TeleResilienceBench: Quantifying Resilience for LLM Reasoning in Telecommunications

2026-05-11Machine Learning

Machine LearningSoftware Engineering
AI summary

The authors created a test called TeleResilienceBench to see how well language models can keep reasoning correctly when given partly wrong or incomplete thinking from earlier steps in telecom tasks. They measure this ability using a new score, Correct Flip Rate (CFR), which checks if a model can fix and continue flawed reasoning. Testing eight models, they found even the best one only corrected errors about 29% of the time, and bigger models didn't always do better. They also noticed that current telecom benchmarks focus more on knowing facts than on real reasoning skills.
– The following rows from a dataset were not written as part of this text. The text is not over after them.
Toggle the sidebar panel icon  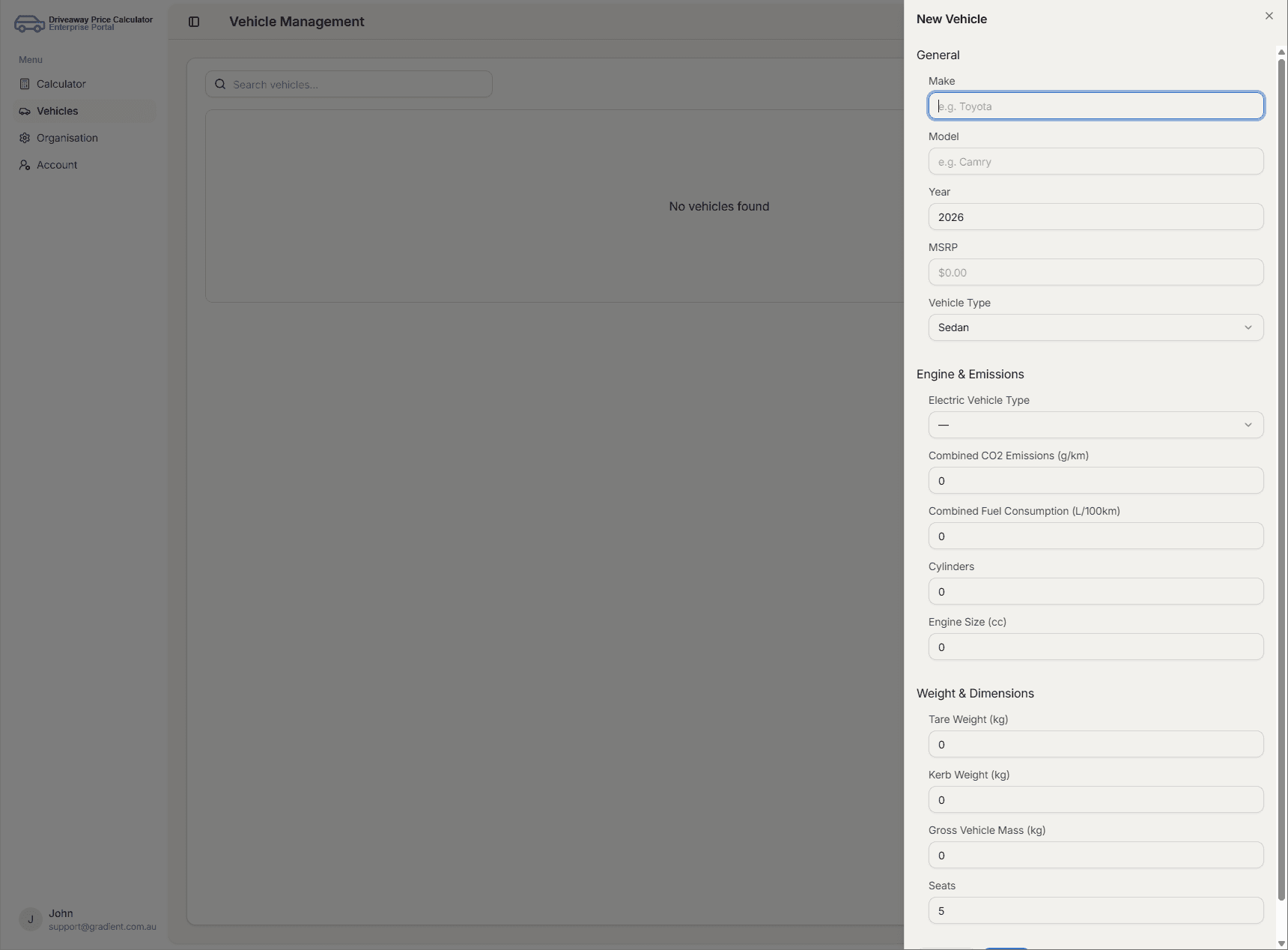(x=194, y=22)
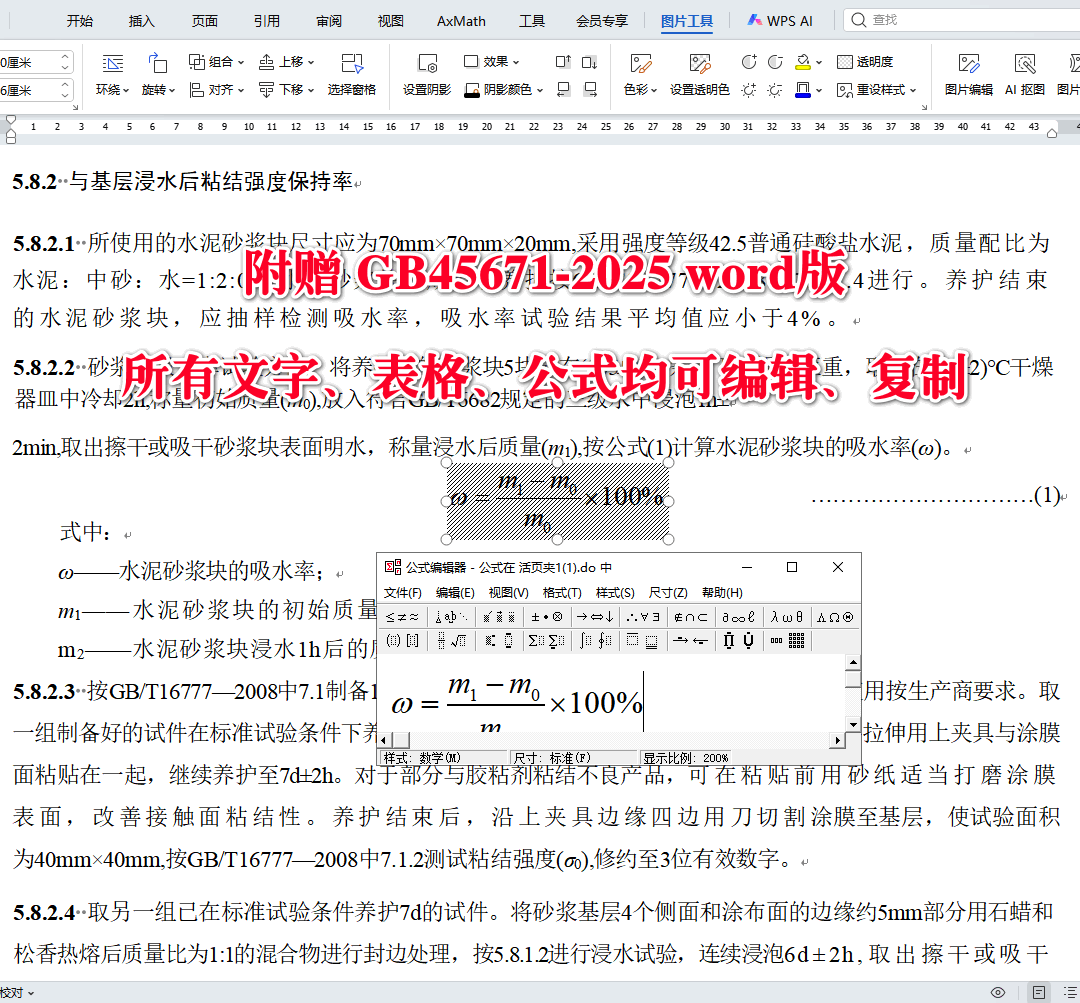The width and height of the screenshot is (1080, 1003).
Task: Switch to the 开始 ribbon tab
Action: (79, 20)
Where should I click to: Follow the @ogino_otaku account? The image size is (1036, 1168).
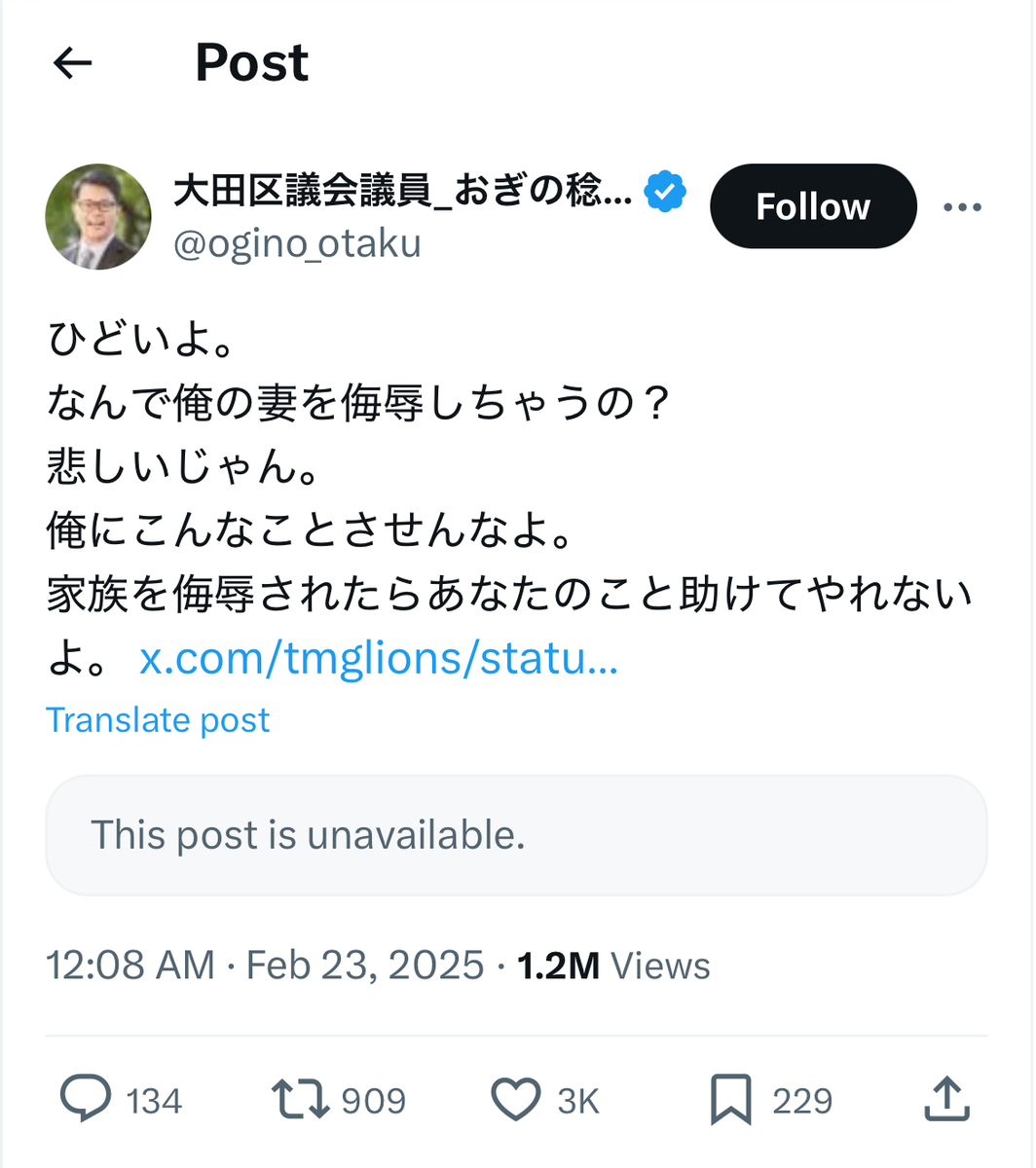tap(813, 206)

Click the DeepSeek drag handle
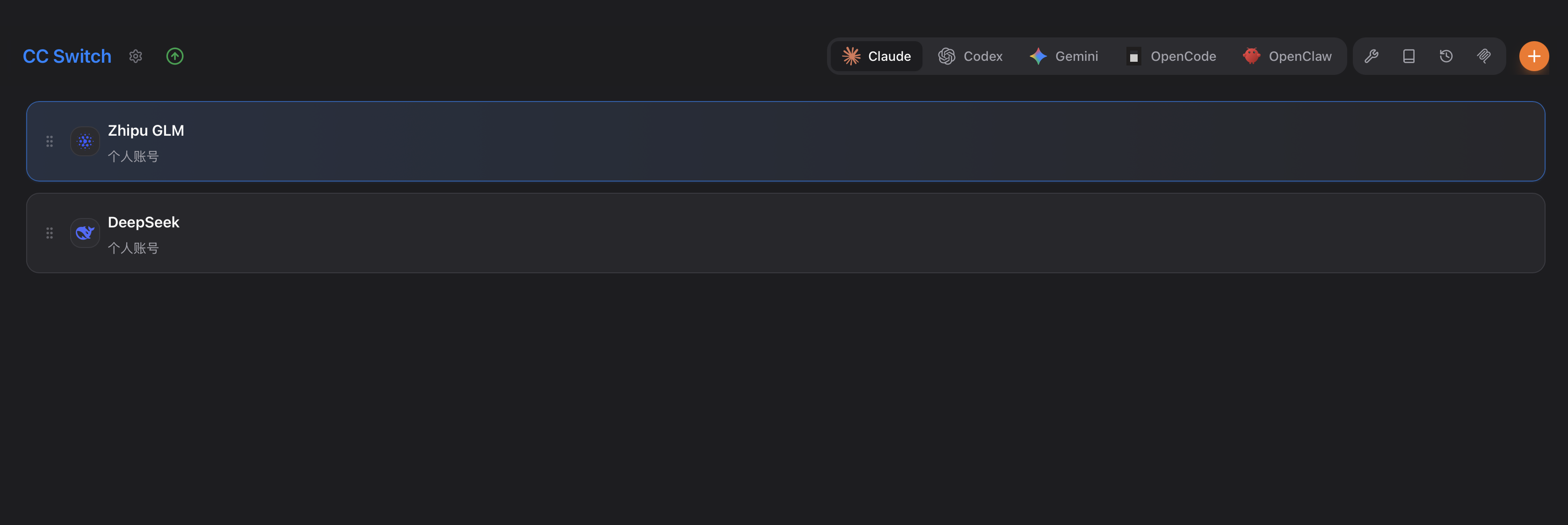49,233
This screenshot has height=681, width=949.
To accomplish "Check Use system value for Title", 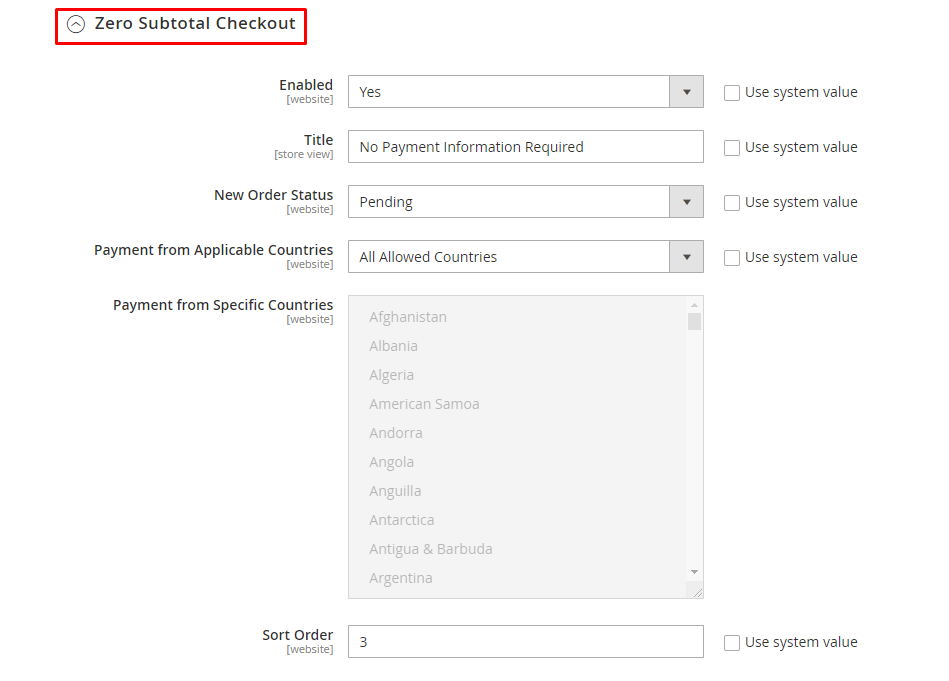I will coord(732,148).
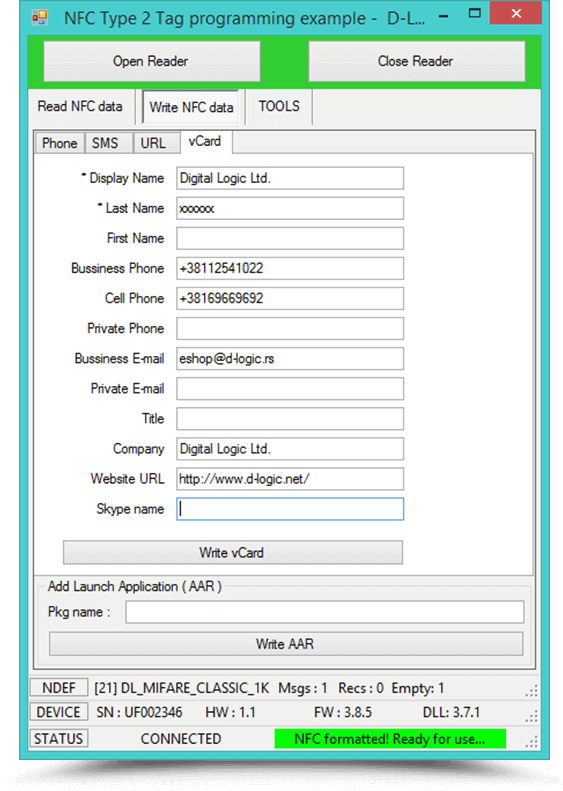The width and height of the screenshot is (563, 791).
Task: Open Reader connection button
Action: coord(151,61)
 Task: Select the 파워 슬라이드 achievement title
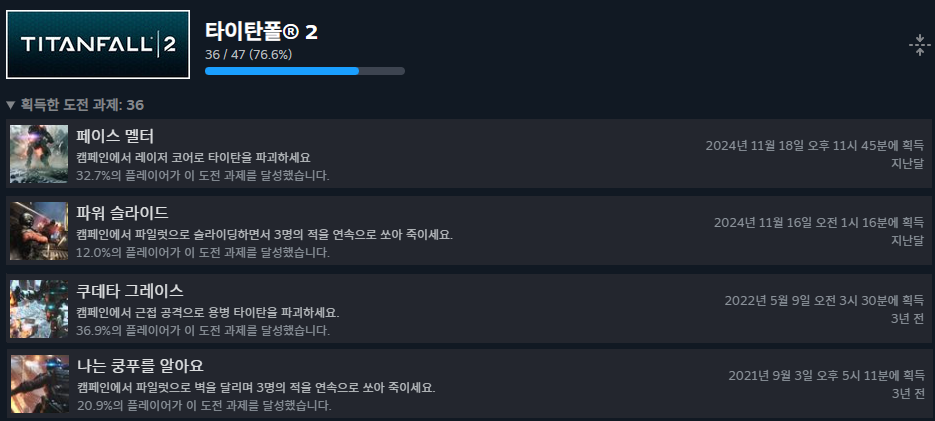tap(123, 213)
large language modelstelecommunicationsreasoning resiliencebenchmarkGSMA Open-TelcoCorrect Flip Rate (CFR)Qwen3.5Nemotron-3task accuracynumerical evaluation
Authors
Pranshav Gajjar, Emmanuel Ojo, Vijay K Shah
Abstract
Deploying large language models in telecommunications requires more than task accuracy. In realistic workflows, a model may inherit partially completed reasoning from a prior step, an upstream agent, or its own earlier generation, and must continue that reasoning even when it is already going wrong. We introduce TeleResilienceBench, a benchmark that quantifies this capability, which we term reasoning resilience, across seven telecom sub-domains drawn from the GSMA Open-Telco LLM suite. Instances are constructed by collecting failures from a weak generator model, truncating the flawed reasoning trace at its midpoint, and asking a target model to continue and correct it. We propose the Correct Flip Rate (CFR) as a direct measure of successful recovery and evaluate eight models spanning the Qwen3.5, Gemma4, and Nemotron-3 families. Our results show that even the strongest model achieves a macro-average CFR of only 29.1%, and scale does not reliably improve resilience within families. Nemotron-3-nano 4b outperforms all Qwen3.5 variants including the 27b model and leads the auxiliary TeleMath numerical evaluation at 23.4% CR%, offering the best resilience-to-cost ratio in the set. A difficulty-stratified analysis further reveals that existing telecom benchmark difficulty labels reflect factual specificity rather than reasoning depth, suggesting that current evaluations measure knowledge coverage more than reasoning ability.